Aaron’s father was a drygoods salesman on Kitanjar, a small green-and-black world in the general direction of the center. He was a hard man, and filled with old-fashioned views. He never really believed in the existence of the other civilized races. He thought it was a device of the devil for glorifying animals. Aaron’s mother had been a channel swimmer. She was also an amateur watercolorist of some note. She left Aaron’s father for unspecified riots in the year of the bipolar explosion, and moved to Syringin II with her son. Aaron lived there with her until she died when he was fourteen.
He left the school system the following year, and went to Sestes.
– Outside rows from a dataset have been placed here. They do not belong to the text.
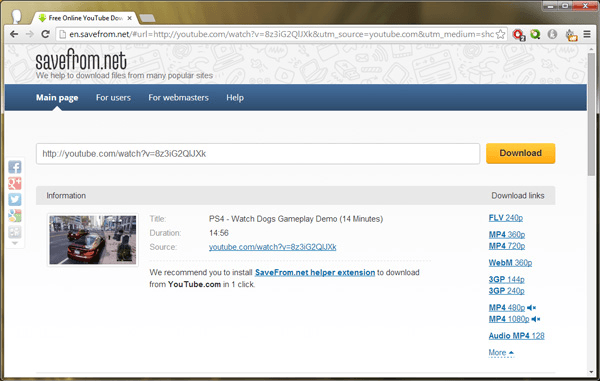Click the Audio MP4 128 link
This screenshot has height=381, width=600.
click(516, 335)
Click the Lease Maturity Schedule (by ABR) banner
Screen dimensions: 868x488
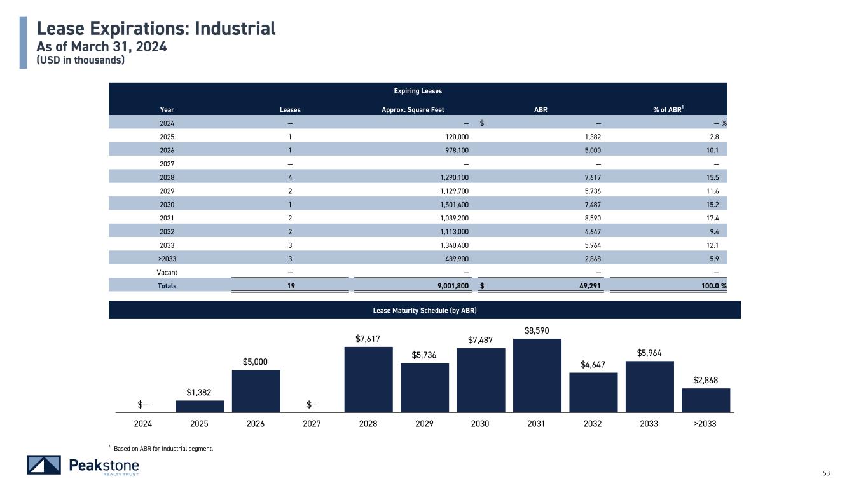pyautogui.click(x=424, y=310)
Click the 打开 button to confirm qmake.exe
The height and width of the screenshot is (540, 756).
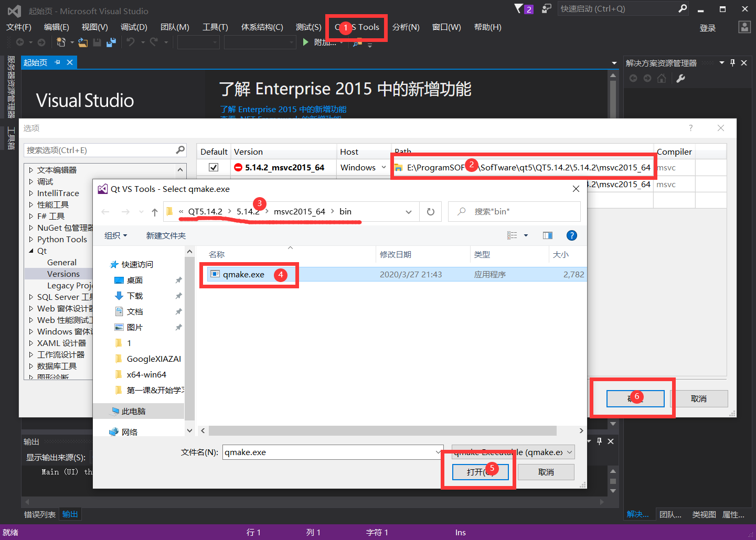tap(480, 471)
He became a farmer on one of the quietest and least populated worlds in the galaxy, and this may be said to have helped him breed a certain independence of judgment that must have influenced his final decision in the Alien City 4 matter.
To Alien City 4, the strange place on the planet Myryx, Aaron has come. He wants to get in contact with his son, Lawrence; but even this is not a primary goal. In some fashion which he barely understands, Aaron has been searching for this place all his life. For the alien city is, paradoxically, the only place that is familiar and dear. This sounds paradoxical, but perhaps it isn’t, really. In order to grow up, Aaron, like everyone else, has to give up the secret place. It has been the subject of a thousand comparisons. It can be compared to a secret garden, the one which, if our intimations are correct, we used to play in when we were young. It is strange that the most alien place should also be the most familiar. But so it is. And in finding this place, in a sense Aaron has come home.
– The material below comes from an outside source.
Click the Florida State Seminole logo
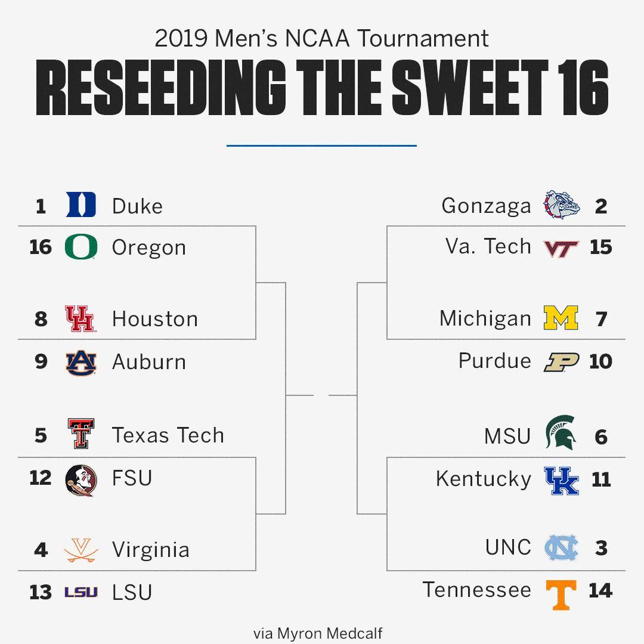Image resolution: width=644 pixels, height=644 pixels. (81, 481)
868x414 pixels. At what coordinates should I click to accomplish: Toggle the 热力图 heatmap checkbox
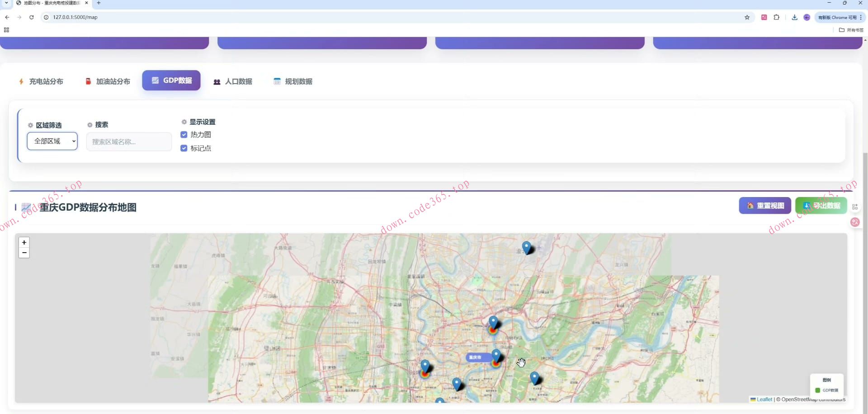coord(184,135)
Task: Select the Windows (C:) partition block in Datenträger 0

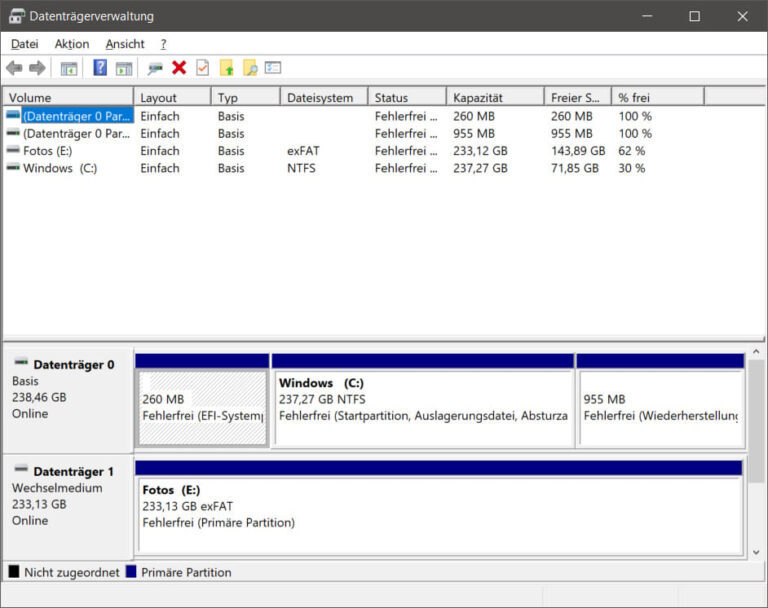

But how is he to explain this to the others? He doesn’t want to do what Lawrence did—give up even trying to communicate to others what is happening to him. This time he has the real thing, the objective correlative, the answer, the solution.
But what is he to say about this place? When the spirit is right, any place is good. Alien City has views and aspects, the looking at which is a sacred matter. Here a man can have two things usually incompatible: to be home and to be abroad; to live in the strange and in the familiar simultaneously.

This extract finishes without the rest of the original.